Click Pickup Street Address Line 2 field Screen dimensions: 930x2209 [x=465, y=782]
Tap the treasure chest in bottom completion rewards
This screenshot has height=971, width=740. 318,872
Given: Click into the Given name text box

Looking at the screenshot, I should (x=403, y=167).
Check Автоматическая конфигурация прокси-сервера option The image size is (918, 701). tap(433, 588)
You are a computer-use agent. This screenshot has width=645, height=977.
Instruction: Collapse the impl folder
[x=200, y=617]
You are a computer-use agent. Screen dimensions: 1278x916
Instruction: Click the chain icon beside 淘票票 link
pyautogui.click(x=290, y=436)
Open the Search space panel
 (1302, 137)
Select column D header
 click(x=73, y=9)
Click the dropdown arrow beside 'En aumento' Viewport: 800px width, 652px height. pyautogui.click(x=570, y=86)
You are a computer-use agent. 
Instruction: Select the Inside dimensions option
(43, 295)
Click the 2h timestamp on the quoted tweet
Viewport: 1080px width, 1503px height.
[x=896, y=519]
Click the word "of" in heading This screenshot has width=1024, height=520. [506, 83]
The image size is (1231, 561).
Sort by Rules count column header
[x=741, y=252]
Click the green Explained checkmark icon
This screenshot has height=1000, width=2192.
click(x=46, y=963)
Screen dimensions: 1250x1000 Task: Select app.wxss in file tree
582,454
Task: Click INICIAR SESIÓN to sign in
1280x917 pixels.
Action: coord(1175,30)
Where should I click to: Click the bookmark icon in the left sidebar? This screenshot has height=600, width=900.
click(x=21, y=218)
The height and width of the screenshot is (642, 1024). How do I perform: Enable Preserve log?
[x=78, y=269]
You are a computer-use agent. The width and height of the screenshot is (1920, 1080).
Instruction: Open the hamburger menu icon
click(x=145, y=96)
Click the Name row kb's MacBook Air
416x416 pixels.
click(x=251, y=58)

▸ YOUR GOAL:
An exact copy of the lines from the one containing "The height and" through the last line of the material, both included, is to be printed, and nothing else.

▸ RESPONSE BOX:
The height and width of the screenshot is (642, 1024). How do I perform: Enable Preserve log?
[x=78, y=269]
You are a computer-use agent. The width and height of the screenshot is (1920, 1080).
Instruction: Open the hamburger menu icon
click(x=145, y=96)
Click the Name row kb's MacBook Air
416x416 pixels.
click(x=251, y=58)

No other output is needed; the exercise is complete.